After nearly eight years, the Donbass war between the Ukrainian government and Russian-backed separatists in Luhansk and Donetsk oblasts has resulted in more than 14,000 deaths and nearly 2 million internally displaced persons. The Minsk Accords brokered in 2014 and 2015 by the Normandy Four — France, Germany, Russia and Ukraine — were somewhat successful in preventing further escalation. Their basic premise was to demilitarize the zone, provide amnesty for all actors involved and reintegrate the Donbass while providing the region with greater autonomy. However, failed implementation has resulted in a frozen conflict.
Frustrated with the status quo, Moscow is determined to settle its unfinished business, either through negotiations or annexation. For the second time this year, Russia has amassed nearly 100,000 troops near the Ukrainian border as a demonstration of its military might.
While a full-scale invasion reaching Kyiv seems highly unlikely, Russia could advance its troops in the Donbass and annex part of the region. A successful annexation of part of Donetsk and Luhansk oblasts will embolden the Kremlin to further undermine Ukraine’s sovereignty and increase their presence in Odessa and the Black Sea. The international community, of course, will vehemently condemn Russia’s actions and most likely add sanctions, but it’s doubtful that such action would have any bearing on the Kremlin’s decisions. Sanctions put in place after the illegal annexation of Crimea in 2014 have not deterred Russia from intervening in Ukraine.
Furthermore, Russian President Vladimir Putin is instrumentalizing Europe’s energy crisis and Lukashenko’s erratic behavior as leverage against the European Union. Following the violent suppression of pro-democracy protests and the Ryanair hijacking, Belarus now finds itself sanctioned and largely isolated, and Russia is its main ally. Lukashenko believes that he could blackmail the EU into lifting sanctions through a border crisis with Poland and threats of cutting Russian gas deliveries. In reality, the Belarus president is Putin’s puppet.
Should relations between Russia and the West deteriorate, Moscow likely will retaliate against the EU by allowing Belarus to exacerbate the migrant and energy crises while maintaining plausible deniability. Both are contentious issues that risk dividing and weakening the EU.
Even though annexation of Donbass would be to Russia’s political and economic detriment, it seems as though the Kremlin is willing to bear the cost if it means resolving the conflict. The reason Moscow hasn’t taken military action is that it would prefer intimidating Kyiv into pursuing political negotiations.

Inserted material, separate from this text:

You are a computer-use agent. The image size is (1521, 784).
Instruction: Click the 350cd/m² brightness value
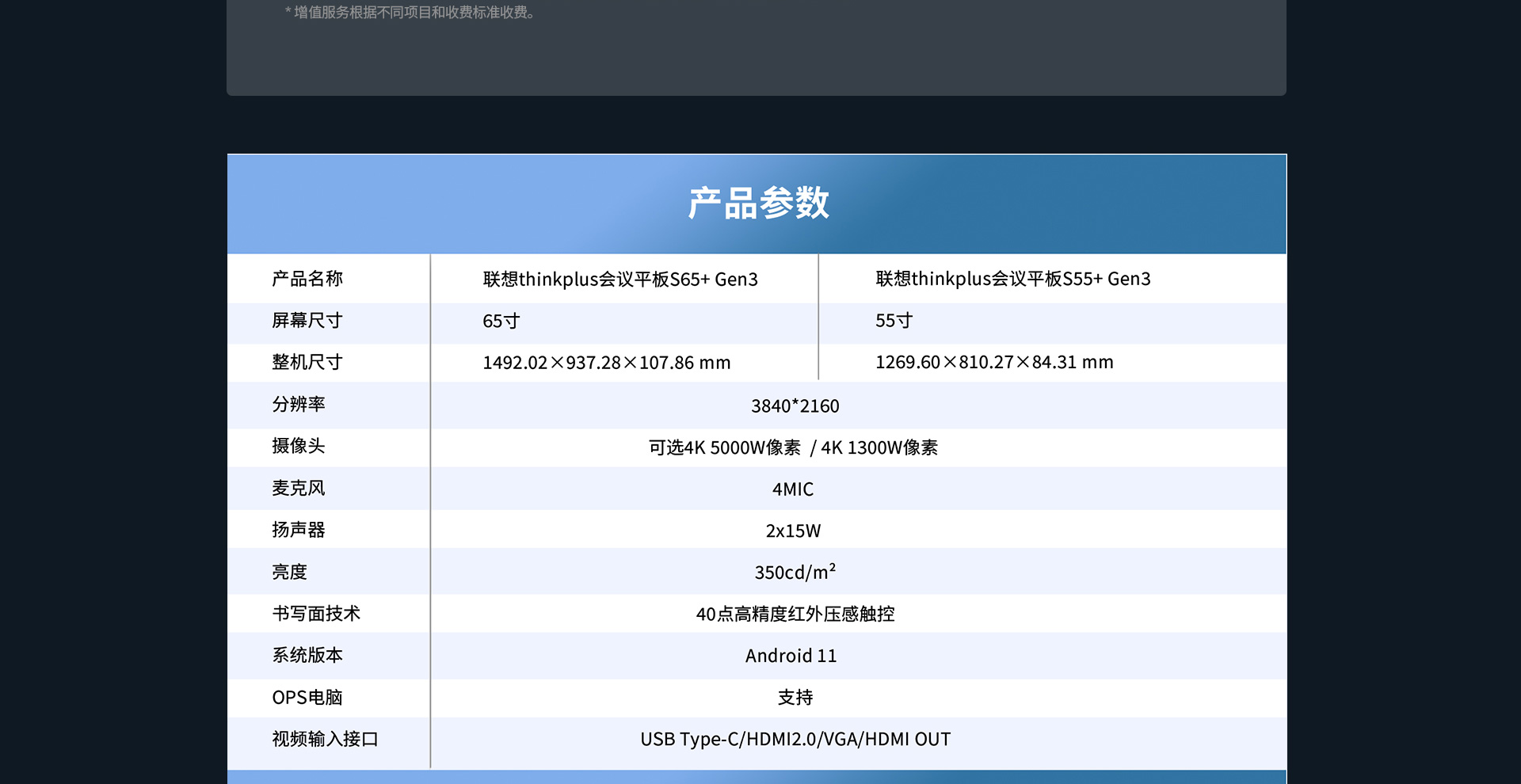tap(795, 572)
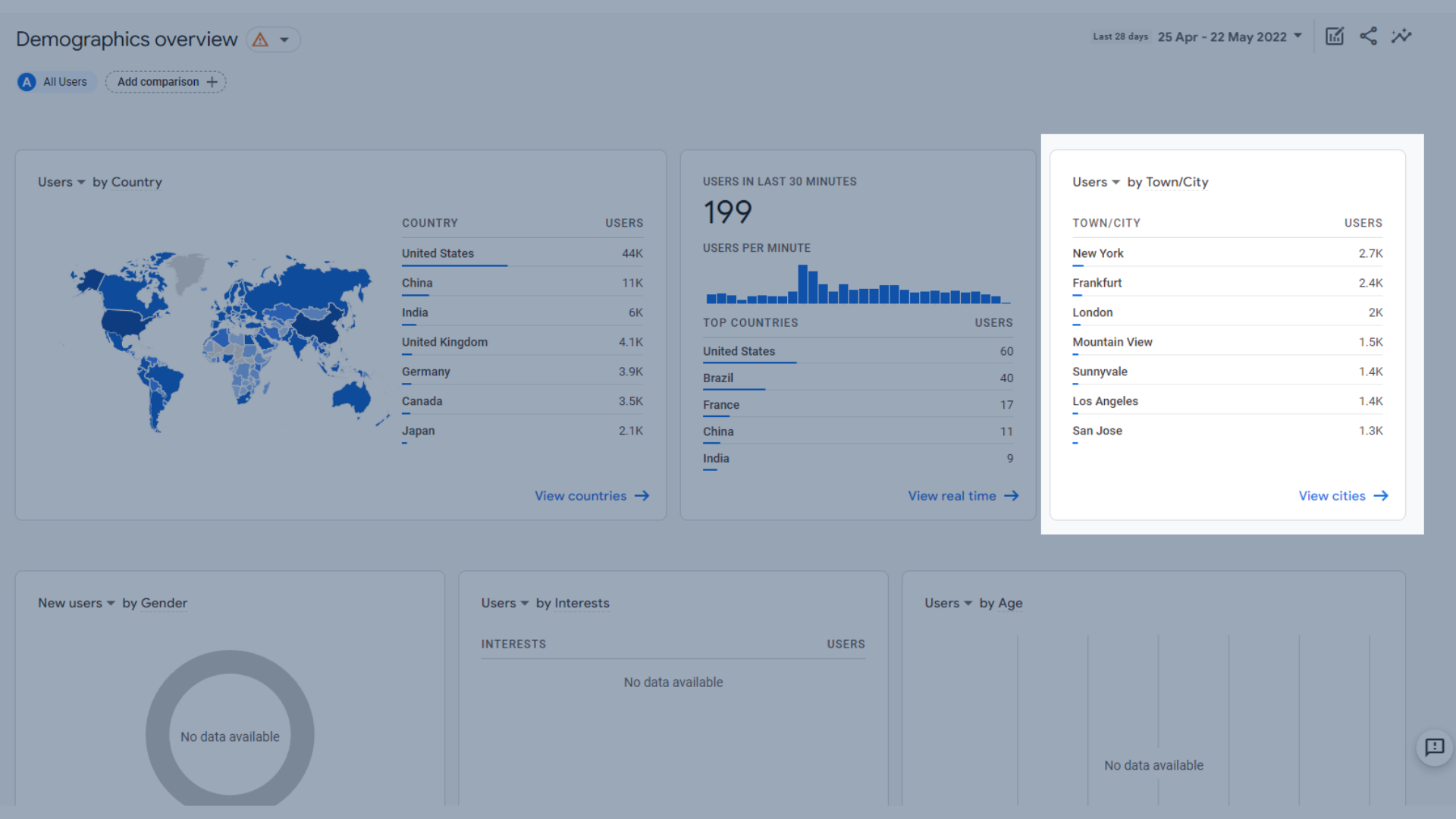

Reaching and implementing an agreement regarding the Donbass is the only viable way to protect Ukraine’s territorial integrity. However, a sizable political faction in Ukraine opposes reintegration, calling the region a “gangrene” or a “cancerous tumor.” It is understandable why the Ukrainian government is apprehensive of reintegrating a region that is predominantly pro-Russian. Since the fall of former Ukraine President Victor Yanukovych in 2014, Kyiv has deepened ties with the West — with aspirations to join NATO and the EU — and has taken on an increasingly hostile position regarding Russian influence. Reintegrating the Donbass back into Ukraine’s unitary state would be costly and it could allow Russia to exert considerable influence in the Verkhovna Rada (parliament) of Ukraine and jeopardize Kyiv’s geopolitical realignment.
On the other hand, if the Donbass were to become an autonomous republic of Ukraine, the region’s influence in the Rada would diminish. While Moscow would retain its presence in the East, it would have limited influence in Western Ukraine. If such an agreement were implemented, the Kremlin would portray it as a victory — but ironically, this compromise would be in both countries’ best interests given the current circumstances.
Unfortunately, Ukrainian support for renewed political negotiations remains low and the terms of the Minsk Accords are highly unpopular. Any political leader who would implement a similar agreement might secure peace in the Donbass, and avert a military escalation with Russia, but would effectively be committing political suicide.
Ultimately, the Ukrainian government must decide what to do with the Donbass before the Kremlin acts unilaterally.